The Ford Foundation in apartheid South Africa – Soft solutions to hard problems

David Bonbright

As part of a review of ‘social justice philanthropy’, it may be useful to look back at the case of the Ford Foundation in apartheid South Africa. At a time when the progressive voice in America was advocating a total boycott and the Establishment landed on ‘constructive engagement’, the Ford Foundation pursued an aggressive grantmaking programme pointed explicitly at social and political justice questions. The road was sometimes bumpy, but in the end I think that even those critical at the time would say that Ford was uniquely effective. Why?

Before answering this question, I should disclose that from 1983 to 1987 I was one of the Ford Foundation programme officers directly engaged in the South Africa programme. This article is as much a personal reflection as anything else.

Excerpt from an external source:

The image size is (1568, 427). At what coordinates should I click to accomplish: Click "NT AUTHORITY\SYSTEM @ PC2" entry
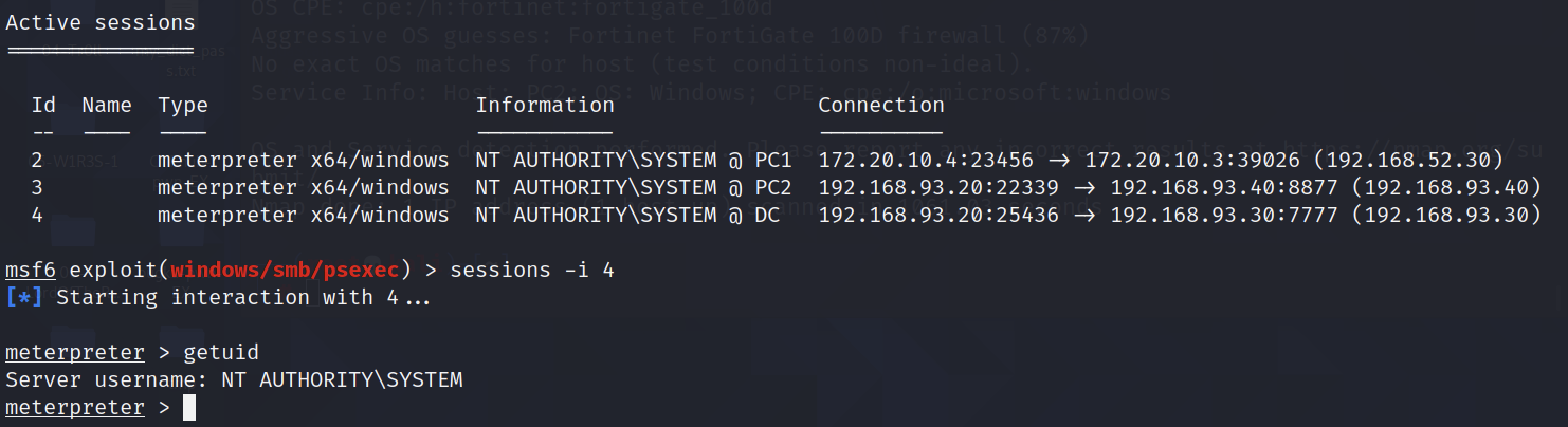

It seems to me that there were two drivers behind Ford Foundation’s effectiveness in promoting social justice in South Africa in the 15 years preceding the release of Nelson Mandela and the unbanning of the African National Congress (ANC) in February 1990. One had to do with the leadership at the Foundation and the other had to do with the definition of the programme itself.

Strong leadership

Franklin A Thomas, President of the Ford Foundation during most of this period, was someone who was uniquely knowledgeable about and committed to transformation in South Africa. As he came into the Ford presidency in 1979, Frank Thomas was also chair of the Rockefeller Foundation-funded Study Commission on US Policy Toward South Africa. The Commission made a detailed study of the ‘South African problem’ and published the most exhaustive and powerful case for wider American action against apartheid in its 1981 report, South Africa: Time running out. At the highest level, then, throughout the 1980s, Thomas was personally able to champion Ford’s programme in South Africa against all critics. The programme was clearly in technical violation of the worldwide calls for political, cultural, scientific and economic boycotts against South Africa, and it is a useful indicator of Thomas’s leadership on the issue that Ford’s programme was seen by the most important actors – such as the then banned and exiled ANC – as an exception.

In addition to deep knowledge and commitment, Thomas had a clear risk management strategy. He knew that Ford’s grants would raise questions among those in America who questioned American meddling with minority rule in South Africa, which, after all, was a reliable protector of America’s ‘strategic interest’ in containing communism. In addition to a direct, substantive answer to this view, Thomas underscored the link between racial justice in the US and the struggle against apartheid. In this way, he strengthened the American constituency for Ford’s grantmaking programme.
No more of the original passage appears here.